- _Your task_:
Reproduce exactly the lines from the one containing "For every named" through the last line of the data, both ends included.

- _Given data_:

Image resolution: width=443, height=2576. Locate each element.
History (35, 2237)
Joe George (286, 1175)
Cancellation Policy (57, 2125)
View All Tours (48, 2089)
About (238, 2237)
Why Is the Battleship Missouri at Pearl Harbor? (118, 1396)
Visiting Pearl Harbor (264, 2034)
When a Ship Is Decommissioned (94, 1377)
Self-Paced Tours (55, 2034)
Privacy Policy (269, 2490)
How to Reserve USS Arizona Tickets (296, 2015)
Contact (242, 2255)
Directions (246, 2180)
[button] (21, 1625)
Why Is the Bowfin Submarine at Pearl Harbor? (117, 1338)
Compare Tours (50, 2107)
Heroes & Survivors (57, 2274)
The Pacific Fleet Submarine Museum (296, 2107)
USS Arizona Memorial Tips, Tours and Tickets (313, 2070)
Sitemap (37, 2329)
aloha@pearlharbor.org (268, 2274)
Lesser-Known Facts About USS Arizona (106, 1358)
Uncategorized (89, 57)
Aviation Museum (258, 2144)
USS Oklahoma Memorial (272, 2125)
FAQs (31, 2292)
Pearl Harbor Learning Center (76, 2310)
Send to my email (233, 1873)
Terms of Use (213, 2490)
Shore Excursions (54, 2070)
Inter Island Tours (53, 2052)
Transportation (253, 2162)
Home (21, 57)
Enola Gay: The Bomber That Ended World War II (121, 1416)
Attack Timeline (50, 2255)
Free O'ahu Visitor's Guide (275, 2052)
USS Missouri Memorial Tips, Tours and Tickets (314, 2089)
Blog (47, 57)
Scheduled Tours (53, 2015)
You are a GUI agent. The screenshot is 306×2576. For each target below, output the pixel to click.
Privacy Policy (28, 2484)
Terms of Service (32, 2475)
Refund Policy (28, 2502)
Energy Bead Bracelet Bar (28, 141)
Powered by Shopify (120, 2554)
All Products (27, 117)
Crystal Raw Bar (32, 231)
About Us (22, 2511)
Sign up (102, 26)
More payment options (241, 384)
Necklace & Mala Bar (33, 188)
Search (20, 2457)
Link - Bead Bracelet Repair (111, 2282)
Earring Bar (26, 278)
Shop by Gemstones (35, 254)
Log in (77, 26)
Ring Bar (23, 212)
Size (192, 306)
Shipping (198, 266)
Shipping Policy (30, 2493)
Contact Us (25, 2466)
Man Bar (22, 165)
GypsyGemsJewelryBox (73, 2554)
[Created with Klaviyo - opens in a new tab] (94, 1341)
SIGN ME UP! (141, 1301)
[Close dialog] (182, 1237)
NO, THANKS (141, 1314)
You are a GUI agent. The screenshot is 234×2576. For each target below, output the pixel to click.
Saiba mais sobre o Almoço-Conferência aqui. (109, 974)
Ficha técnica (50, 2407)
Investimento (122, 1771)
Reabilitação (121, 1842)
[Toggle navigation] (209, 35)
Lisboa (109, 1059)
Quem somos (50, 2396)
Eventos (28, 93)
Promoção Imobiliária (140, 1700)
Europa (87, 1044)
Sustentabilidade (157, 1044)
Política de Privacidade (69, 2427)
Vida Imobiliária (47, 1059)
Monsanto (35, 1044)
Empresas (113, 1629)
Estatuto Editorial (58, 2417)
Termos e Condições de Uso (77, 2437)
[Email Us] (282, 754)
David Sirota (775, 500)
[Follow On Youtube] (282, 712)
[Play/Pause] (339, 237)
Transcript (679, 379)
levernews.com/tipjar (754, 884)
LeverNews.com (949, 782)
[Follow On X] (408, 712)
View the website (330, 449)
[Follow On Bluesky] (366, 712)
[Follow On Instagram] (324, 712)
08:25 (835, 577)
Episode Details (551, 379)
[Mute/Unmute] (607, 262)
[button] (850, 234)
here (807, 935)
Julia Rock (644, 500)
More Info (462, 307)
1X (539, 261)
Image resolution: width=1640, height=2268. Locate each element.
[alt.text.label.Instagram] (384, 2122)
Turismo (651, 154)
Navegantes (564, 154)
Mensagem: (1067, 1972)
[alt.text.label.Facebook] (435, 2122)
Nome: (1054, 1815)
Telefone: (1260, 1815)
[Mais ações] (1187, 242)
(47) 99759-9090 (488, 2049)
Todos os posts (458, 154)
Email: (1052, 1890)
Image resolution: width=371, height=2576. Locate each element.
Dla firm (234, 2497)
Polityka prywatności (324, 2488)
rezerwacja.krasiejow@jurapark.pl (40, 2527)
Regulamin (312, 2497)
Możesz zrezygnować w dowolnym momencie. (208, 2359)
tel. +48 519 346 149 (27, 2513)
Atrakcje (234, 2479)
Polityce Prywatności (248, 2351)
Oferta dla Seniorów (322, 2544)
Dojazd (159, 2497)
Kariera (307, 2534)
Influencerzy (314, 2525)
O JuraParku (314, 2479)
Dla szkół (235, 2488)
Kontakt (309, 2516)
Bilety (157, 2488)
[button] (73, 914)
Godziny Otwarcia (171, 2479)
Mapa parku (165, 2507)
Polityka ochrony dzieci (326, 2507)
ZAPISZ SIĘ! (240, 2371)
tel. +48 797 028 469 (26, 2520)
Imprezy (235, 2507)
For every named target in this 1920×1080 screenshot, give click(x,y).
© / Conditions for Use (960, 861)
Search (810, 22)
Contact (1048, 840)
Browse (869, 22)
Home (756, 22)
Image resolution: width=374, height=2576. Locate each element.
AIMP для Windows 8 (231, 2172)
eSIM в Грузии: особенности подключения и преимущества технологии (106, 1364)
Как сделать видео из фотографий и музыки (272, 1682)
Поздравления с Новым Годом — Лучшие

- _Problem solution_:
For every named target in this 1920×1080 screenshot, give click(x,y).
© / Conditions for Use (960, 861)
Search (810, 22)
Contact (1048, 840)
Browse (869, 22)
Home (756, 22)
Image resolution: width=374, height=2576. Locate each element.
AIMP для Windows 8 (231, 2172)
eSIM в Грузии: особенности подключения и преимущества технологии (106, 1364)
Как сделать видео из фотографий и музыки (272, 1682)
Поздравления с Новым Годом — Лучшие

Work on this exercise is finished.